Do you change your driver's license???
- 0May 9, '13 by godbless-yuteDo you guys change your driver license to the new state every time you take an assignment in a new state?? For instance, you live in FL and have a FL driver's license, then you take a 13wk assignment in GA....do you change your driver's license to GA?? I was told by a police officer in GA that you would have to change your license each time you take an assignment in a different state. That didn't sound like it made much sense to me, so I'm check ing with you guys to see if any of you have run into that in the past.
- 0May 9, '13 by MrChicagoRNNo, you don't have to change it ever as long you have someplace you consider your legal residence.
Where do you get your mail, your bank statements & CC bills, what address is listed on your tax return every year?
All you have to say is "I live in Hometown, Il but working temporarily here in Hooterville."
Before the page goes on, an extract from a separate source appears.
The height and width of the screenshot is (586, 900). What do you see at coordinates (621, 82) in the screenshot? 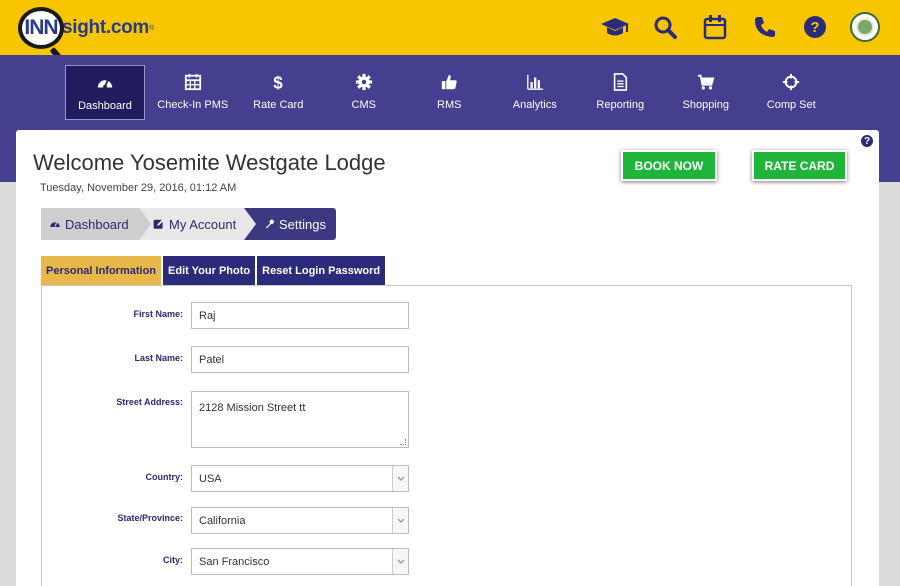
I see `document-icon` at bounding box center [621, 82].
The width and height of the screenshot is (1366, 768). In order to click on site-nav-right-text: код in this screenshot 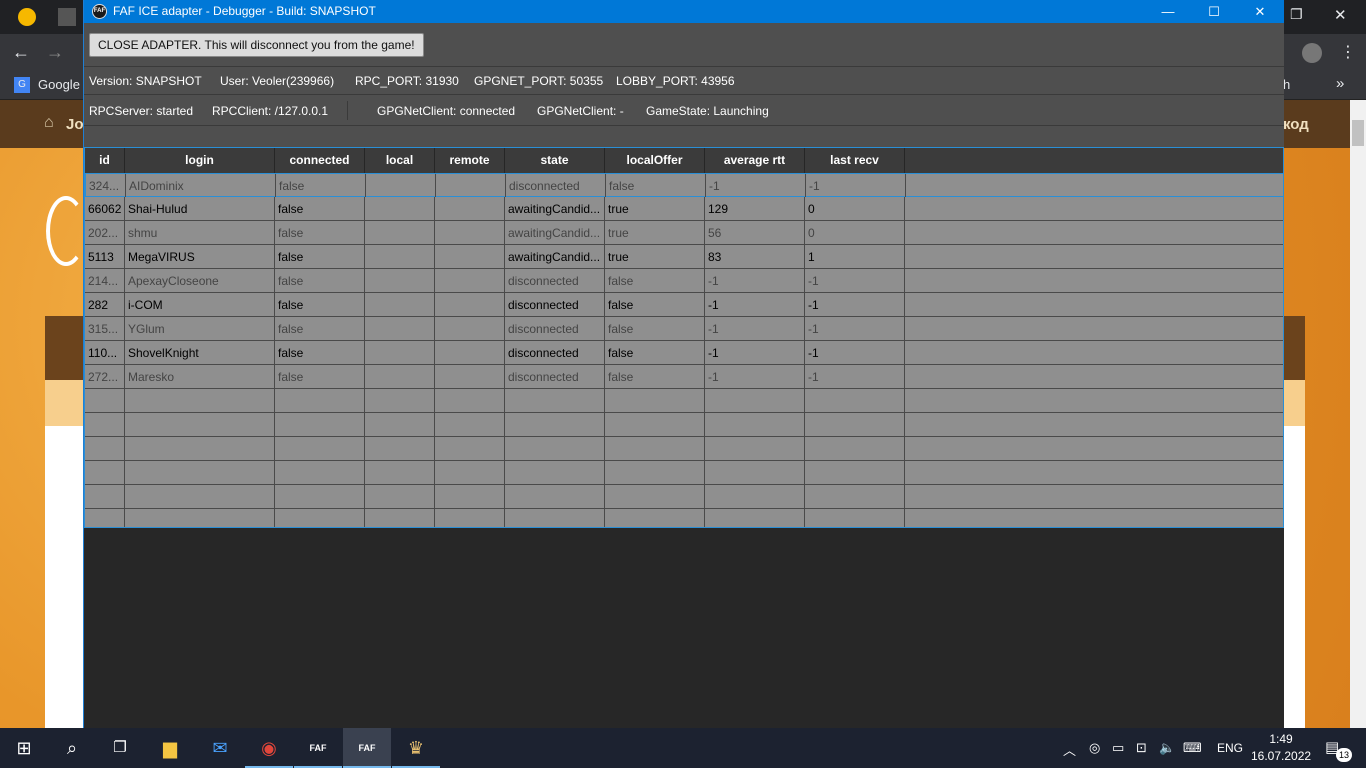, I will do `click(1296, 124)`.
- 0May 9, '13 by man-nurse2bThat would be a crazy law, what about truck drivers? Well all I know is most states require that you get a license from that state within 30 days of becoming a resident, and most states consider a person to be a resident if they are in that state for 30 or more days. The thing is you have to determine if you can be called a resident of that state for being their for almost 90 days. If you can prove you have a permanent residence and pay taxes to your home state, then you are not a resident of that new state you are there temporarily. Its just like if a student moves to another state to go to a particular school, but they still have to pay out of state tuition costs even though they will be going to school for X years they are still not considered residents for tuition purposes.
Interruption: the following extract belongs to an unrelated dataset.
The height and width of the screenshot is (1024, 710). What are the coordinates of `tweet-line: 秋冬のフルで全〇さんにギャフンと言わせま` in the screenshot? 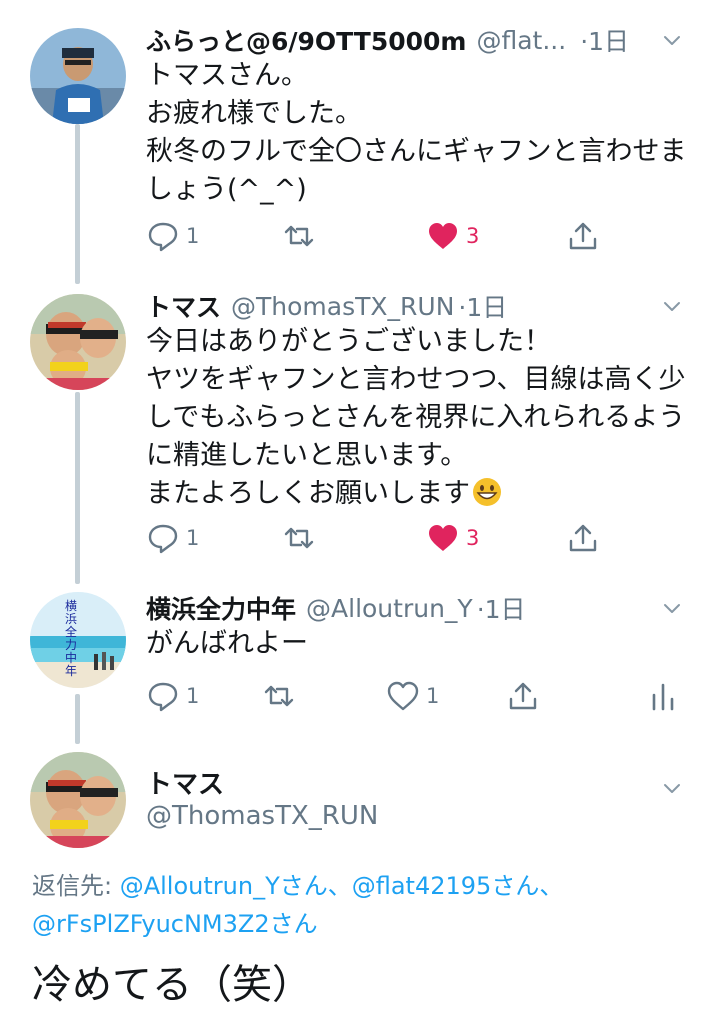 It's located at (416, 152).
- 1May 9, '13 by NedRNIt will be possible for police in many states to issue you a citation for not changing your license. They are not experts in residency laws and some states such as California are particularly vigorous in their enforcement attempts. Billboards with toll free numbers advising of hotlines to turn in your neighbor with the Arizona tags, and the state taxation authority just issuing bills just because you hold a professional license in California without proof that you worked there (happened to me). While the judge will always find in your favor with the right documentation, that is a nuisance you want to avoid. A lot of travelers carry their assignment contract in their glove box to show the officer that you are in fact working in their state temporarily. This usually stops him from writing a ticket.
If you have a valid tax home (makes you eligible for all that tax free agency money and housing), you never want to change your drivers license. That could be considered proof by the IRS that you have abandoned your historical tax home and they may hit you with back taxes, penalties, and interest.